[Start of Attachment]
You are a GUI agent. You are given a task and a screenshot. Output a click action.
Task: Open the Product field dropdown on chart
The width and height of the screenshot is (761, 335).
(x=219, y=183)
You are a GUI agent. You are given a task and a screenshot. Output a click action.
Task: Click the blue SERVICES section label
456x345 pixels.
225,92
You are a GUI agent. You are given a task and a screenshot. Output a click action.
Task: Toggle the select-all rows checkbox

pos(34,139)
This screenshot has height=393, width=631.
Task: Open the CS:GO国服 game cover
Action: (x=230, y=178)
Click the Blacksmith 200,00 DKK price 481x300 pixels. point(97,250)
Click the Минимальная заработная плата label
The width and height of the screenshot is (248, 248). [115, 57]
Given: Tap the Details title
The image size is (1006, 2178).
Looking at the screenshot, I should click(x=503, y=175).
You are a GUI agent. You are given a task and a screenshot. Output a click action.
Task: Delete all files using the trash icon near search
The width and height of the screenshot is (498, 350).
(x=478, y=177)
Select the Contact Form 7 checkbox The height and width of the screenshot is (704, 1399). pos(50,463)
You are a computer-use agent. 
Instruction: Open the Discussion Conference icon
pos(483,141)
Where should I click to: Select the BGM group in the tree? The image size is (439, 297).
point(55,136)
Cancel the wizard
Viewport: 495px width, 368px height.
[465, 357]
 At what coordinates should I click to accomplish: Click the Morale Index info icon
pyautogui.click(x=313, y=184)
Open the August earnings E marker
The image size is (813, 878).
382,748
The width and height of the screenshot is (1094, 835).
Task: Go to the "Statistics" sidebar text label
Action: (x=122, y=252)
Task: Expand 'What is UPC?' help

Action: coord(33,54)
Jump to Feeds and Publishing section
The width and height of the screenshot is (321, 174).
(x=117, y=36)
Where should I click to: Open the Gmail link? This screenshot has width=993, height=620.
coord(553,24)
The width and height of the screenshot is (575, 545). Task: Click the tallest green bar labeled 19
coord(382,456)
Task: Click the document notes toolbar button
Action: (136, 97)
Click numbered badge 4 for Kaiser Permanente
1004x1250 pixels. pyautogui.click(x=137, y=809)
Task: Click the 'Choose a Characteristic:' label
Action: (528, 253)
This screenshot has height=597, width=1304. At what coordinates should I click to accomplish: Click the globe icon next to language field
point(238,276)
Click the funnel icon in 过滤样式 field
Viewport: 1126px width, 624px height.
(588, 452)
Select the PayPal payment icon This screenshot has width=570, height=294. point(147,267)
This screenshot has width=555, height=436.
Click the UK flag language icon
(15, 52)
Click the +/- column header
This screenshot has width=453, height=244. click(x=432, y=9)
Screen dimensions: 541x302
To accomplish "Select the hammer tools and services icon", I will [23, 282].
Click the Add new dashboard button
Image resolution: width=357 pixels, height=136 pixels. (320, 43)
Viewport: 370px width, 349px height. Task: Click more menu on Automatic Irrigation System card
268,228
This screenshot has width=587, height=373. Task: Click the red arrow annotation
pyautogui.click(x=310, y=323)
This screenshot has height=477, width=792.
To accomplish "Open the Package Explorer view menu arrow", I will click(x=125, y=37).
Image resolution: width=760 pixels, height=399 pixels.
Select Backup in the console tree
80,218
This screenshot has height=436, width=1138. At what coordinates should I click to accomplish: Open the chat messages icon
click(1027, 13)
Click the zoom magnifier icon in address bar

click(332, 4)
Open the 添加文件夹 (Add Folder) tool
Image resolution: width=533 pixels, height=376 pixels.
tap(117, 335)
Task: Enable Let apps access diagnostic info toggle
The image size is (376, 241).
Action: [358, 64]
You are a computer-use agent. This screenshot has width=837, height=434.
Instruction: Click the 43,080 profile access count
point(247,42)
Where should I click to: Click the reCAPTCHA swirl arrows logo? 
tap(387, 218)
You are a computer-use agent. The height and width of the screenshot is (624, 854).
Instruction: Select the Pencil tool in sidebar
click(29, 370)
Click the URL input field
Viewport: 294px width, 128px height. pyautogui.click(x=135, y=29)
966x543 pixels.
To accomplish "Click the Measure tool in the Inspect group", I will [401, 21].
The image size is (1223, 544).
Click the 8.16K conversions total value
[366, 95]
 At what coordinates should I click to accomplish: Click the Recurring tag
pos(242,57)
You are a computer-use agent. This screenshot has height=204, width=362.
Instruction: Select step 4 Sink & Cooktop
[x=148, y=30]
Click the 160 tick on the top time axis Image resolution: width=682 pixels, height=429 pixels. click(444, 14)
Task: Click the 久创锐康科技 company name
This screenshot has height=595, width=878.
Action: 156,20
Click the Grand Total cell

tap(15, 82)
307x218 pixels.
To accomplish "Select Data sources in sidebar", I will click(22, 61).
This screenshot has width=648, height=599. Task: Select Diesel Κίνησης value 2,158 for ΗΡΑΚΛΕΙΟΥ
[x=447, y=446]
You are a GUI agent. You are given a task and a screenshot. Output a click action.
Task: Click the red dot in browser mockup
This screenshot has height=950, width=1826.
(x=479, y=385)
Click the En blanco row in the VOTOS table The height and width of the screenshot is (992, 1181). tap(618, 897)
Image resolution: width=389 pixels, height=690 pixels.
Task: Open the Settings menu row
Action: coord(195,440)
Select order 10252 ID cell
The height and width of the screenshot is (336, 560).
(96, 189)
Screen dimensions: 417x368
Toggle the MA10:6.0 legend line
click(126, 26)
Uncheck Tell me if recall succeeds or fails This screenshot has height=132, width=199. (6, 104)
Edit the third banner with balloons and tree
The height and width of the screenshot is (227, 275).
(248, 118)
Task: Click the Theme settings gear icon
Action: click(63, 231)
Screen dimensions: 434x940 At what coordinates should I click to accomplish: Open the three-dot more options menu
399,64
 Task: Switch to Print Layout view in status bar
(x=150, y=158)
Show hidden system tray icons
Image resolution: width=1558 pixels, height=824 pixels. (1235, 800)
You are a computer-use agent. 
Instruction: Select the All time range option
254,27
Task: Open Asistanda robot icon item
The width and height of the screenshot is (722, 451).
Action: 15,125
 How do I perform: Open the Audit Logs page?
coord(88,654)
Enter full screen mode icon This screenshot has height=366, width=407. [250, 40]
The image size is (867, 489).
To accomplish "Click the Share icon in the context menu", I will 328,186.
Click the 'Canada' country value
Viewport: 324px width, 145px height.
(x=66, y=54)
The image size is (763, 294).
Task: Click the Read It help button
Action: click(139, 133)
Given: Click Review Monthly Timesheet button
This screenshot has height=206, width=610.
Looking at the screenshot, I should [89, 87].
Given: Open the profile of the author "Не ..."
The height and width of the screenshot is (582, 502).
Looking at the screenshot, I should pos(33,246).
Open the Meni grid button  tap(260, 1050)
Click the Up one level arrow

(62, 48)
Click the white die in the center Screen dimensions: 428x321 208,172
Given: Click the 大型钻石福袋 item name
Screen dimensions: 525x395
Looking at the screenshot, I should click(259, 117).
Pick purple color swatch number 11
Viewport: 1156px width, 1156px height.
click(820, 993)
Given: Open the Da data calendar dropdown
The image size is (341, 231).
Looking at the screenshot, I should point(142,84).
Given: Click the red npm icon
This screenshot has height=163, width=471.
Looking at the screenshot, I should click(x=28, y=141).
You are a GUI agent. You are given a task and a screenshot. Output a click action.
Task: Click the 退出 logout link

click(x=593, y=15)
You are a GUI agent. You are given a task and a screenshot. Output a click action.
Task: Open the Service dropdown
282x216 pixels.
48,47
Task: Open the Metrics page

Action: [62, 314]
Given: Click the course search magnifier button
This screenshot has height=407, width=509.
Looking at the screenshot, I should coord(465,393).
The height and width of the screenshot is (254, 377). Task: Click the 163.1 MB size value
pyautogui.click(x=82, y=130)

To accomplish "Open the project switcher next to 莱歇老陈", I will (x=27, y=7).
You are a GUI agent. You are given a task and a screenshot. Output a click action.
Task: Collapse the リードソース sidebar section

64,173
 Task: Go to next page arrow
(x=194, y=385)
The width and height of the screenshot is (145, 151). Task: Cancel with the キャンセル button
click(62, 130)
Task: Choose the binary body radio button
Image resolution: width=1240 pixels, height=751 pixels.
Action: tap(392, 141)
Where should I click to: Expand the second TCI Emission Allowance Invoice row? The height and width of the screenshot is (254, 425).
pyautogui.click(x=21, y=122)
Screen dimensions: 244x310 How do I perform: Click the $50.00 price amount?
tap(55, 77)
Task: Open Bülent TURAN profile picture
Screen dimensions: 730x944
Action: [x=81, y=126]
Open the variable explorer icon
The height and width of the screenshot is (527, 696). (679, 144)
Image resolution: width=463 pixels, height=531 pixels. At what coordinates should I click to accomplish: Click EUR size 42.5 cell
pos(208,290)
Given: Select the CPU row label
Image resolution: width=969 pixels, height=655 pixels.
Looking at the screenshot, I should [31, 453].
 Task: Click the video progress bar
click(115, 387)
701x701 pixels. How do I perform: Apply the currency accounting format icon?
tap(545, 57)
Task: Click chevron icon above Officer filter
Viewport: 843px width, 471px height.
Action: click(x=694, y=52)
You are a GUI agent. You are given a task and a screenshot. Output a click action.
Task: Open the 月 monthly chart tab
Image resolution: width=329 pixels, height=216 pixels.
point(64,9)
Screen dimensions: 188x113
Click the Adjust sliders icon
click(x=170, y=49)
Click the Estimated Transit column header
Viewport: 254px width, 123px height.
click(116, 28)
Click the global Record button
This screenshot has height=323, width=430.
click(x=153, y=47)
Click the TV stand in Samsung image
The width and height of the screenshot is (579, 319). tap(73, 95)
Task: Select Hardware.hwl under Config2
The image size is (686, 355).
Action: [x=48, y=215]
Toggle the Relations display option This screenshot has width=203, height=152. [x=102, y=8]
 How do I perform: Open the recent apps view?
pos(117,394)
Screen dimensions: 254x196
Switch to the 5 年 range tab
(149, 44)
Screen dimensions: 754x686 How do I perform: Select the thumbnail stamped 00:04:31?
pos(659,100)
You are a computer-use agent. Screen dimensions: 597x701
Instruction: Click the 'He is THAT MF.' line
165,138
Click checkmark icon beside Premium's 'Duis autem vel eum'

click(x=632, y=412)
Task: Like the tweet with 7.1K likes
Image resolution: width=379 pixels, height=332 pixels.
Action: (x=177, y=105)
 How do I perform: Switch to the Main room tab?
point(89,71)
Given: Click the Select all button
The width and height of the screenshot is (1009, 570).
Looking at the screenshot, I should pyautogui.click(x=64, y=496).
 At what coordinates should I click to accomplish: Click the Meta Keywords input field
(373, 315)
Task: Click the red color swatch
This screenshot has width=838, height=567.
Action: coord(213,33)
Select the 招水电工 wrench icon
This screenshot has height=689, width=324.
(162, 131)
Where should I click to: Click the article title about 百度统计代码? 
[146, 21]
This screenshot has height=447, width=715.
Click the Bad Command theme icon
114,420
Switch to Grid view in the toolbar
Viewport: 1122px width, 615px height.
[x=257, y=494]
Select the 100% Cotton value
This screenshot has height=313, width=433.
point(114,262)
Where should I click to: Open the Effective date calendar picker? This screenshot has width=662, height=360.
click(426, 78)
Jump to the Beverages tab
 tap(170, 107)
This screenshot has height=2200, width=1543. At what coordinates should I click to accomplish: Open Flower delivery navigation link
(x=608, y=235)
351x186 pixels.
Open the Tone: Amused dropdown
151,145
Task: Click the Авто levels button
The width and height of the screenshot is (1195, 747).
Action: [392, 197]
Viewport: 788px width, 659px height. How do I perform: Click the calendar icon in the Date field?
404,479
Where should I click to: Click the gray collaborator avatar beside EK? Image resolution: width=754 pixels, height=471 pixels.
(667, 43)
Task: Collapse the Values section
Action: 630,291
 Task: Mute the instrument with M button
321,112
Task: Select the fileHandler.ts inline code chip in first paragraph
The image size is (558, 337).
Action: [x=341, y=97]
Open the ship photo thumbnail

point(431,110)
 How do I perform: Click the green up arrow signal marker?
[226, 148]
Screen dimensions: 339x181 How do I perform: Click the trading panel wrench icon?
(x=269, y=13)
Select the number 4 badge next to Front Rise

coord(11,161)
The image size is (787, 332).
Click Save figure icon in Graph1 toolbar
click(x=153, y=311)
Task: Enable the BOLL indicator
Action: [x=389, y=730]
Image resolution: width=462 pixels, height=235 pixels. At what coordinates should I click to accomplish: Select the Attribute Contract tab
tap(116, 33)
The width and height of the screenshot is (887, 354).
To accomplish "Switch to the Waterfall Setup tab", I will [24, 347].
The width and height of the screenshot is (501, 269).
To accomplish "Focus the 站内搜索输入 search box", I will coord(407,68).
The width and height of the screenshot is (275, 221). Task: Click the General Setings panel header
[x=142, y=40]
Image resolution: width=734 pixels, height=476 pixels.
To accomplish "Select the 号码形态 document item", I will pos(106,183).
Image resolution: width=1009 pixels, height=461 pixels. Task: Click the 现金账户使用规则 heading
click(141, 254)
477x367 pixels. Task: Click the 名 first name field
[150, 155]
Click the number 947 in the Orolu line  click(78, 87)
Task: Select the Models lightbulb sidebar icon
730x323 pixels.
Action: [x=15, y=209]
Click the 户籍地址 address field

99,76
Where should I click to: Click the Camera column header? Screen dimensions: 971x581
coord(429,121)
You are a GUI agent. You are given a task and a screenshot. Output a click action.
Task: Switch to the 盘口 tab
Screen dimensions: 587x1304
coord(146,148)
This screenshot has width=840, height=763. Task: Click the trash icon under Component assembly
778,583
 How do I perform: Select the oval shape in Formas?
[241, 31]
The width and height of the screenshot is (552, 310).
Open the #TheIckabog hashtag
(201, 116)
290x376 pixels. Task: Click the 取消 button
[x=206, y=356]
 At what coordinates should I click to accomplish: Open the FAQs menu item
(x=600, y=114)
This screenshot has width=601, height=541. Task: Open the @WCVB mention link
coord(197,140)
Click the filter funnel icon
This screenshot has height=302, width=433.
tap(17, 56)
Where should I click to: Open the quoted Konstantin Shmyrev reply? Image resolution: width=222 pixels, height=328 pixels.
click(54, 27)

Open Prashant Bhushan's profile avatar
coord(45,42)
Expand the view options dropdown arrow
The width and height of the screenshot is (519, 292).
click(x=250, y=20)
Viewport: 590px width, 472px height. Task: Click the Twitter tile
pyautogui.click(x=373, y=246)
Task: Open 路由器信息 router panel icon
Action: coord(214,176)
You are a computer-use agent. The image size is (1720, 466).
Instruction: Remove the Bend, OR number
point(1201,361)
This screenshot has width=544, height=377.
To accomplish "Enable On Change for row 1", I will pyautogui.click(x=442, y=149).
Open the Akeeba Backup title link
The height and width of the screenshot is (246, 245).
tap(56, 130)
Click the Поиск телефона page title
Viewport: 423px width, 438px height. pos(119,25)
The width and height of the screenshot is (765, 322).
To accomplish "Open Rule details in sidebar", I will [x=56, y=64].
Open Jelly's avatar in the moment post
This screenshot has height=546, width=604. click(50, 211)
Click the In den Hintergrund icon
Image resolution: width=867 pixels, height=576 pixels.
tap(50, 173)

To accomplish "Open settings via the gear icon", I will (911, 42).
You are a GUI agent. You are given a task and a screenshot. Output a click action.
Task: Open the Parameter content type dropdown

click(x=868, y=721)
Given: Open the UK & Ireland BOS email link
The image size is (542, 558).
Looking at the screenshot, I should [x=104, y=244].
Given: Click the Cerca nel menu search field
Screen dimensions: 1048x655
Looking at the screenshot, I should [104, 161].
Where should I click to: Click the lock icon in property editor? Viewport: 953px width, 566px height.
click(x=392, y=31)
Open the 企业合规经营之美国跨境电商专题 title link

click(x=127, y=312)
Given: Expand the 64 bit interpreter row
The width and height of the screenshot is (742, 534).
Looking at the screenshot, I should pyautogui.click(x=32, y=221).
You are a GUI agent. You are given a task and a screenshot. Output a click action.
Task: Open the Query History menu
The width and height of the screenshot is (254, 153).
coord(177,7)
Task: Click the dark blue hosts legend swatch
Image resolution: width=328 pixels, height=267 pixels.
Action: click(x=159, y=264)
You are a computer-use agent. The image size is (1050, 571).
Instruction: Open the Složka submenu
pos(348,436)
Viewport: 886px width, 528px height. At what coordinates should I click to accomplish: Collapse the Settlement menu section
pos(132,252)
[End of Attachment]
About this exercise -
The line above containing "Enter full screen", the line containing "Click the 'Canada' country value", and every line between them are to be transcribed exactly; no other line is wanted.

Written solution -
Enter full screen mode icon This screenshot has height=366, width=407. [250, 40]
The image size is (867, 489).
To accomplish "Click the Share icon in the context menu", I will 328,186.
Click the 'Canada' country value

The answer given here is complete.